Main Points and Why They Matter
Below are the most important rules the template sets, explained simply:
- Keep it short: The rebuttal must be no longer than one page, including any figures and references. If it’s too long or the formatting is stretched to fit more, it won’t be reviewed.
- Focus on clarifications: Use the rebuttal to fix factual errors and answer reviewer questions. Don’t add brand-new ideas, big new experiments, or new theorems that weren’t in your original paper—unless reviewers specifically asked for them.
- Stay anonymous: Don’t include external links or information that could reveal your identity or sidestep the page limit.
- Use the given format:
- Two columns, specific margins, and 10-point Times (or Times Roman) font for the main text.
- Numbered equations.
- Figures and tables with 9-point captions that match the document style.
- Indent paragraphs slightly.
- Make visuals readable: Center graphics, use font sizes and line thickness that are clear on a printed page, and don’t rely on zooming to see tiny details.
- Reference properly: List references at the end in 9-point font, numbered, and cited with square brackets in the text (like [12]).
- Keep numbering distinct: If you refer to figures or equations, make sure their numbering doesn’t clash with your main paper, so reviewers aren’t confused.
- Don’t add new experiments unless asked: A community rule says reviewers shouldn’t demand big new experiments for the rebuttal, and authors shouldn’t include them unless requested.
These rules matter because they:
- Keep the review process fair (everyone follows the same limits and stays anonymous).
- Make responses easy to read and compare.
- Prevent authors from overwhelming reviewers with new, unreviewed material.
Implications and Impact
By following this template, authors can make clear, honest, and fair rebuttals that help reviewers understand the paper better without changing the game at the last minute. This leads to more consistent decisions, less confusion, and a smoother review process for everyone. In short, it’s a recipe for a respectful and efficient conversation between authors and reviewers.
Knowledge Gaps
Unresolved gaps and open questions
The paper provides high-level formatting and scope guidance for author rebuttals but leaves several practical, procedural, and edge-case questions unanswered. Future work could clarify the following points:
- Precise policy boundaries on “new contributions”: What constitutes a “new contribution” versus acceptable “additional information,” especially for minor experiments, ablations, error analyses, or updated proofs requested ambiguously by reviewers.
- Handling reviewer requests that violate the “no significant new experiments” motion: What authors should do when reviewers request substantial experiments—escalation process, how to document such requests in the rebuttal, and how ACs will adjudicate.

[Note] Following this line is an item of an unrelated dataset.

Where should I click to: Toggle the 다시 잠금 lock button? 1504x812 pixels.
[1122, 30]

- Permissibility of adding new results derived from existing data: Whether simple recomputations, corrected metrics, or re-measured statistics from the original submission are allowed if not explicitly requested.

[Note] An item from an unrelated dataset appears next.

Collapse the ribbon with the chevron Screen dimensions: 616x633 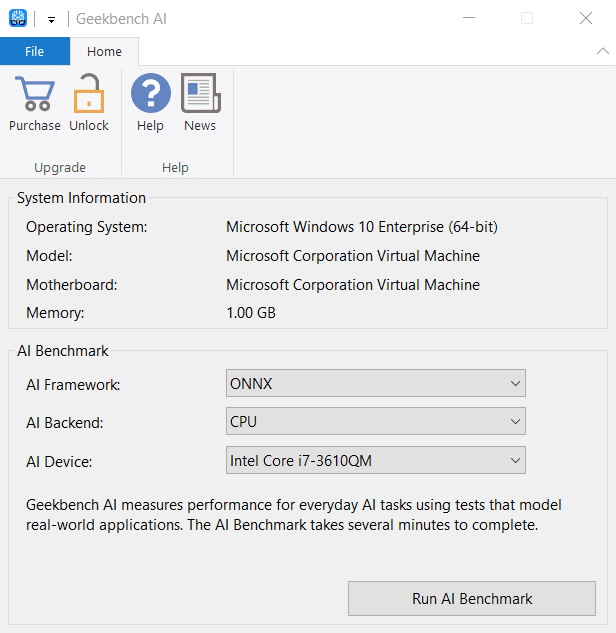(601, 51)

- Scope of comparison tables: Whether new comparison tables involving results from other papers not present in the original submission are allowed, and under what conditions (e.g., must be strictly drawn from already-cited sources).
- Use of external links: Clear rules on linking to code, demos, prior work, or artifacts (e.g., anonymous repositories) that do not reveal identity and do not circumvent page limits, including whether DOIs or arXiv links are permitted in references.

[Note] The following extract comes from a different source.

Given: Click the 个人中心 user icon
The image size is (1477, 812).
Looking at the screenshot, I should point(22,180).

- Anonymity in references: Whether and how to cite the authors’ own prior work in an anonymized rebuttal, and if any special masking or third-person phrasing is required.
- Conflict resolution across reviewers: Guidance for responding when reviewers’ requests conflict (e.g., one requests new experiments, another forbids them), including recommended structure and prioritization.
- Best-practice structure beyond formatting: Recommended organization (e.g., point-by-point responses keyed to reviewer IDs), tone, and strategies for concisely addressing multiple detailed comments within one page.
- Clarification on figures: Minimum resolution/dpi, acceptable formats (PDF/PNG/JPG), color usage and print legibility standards (e.g., colorblind-safe palettes), and whether vector graphics are required.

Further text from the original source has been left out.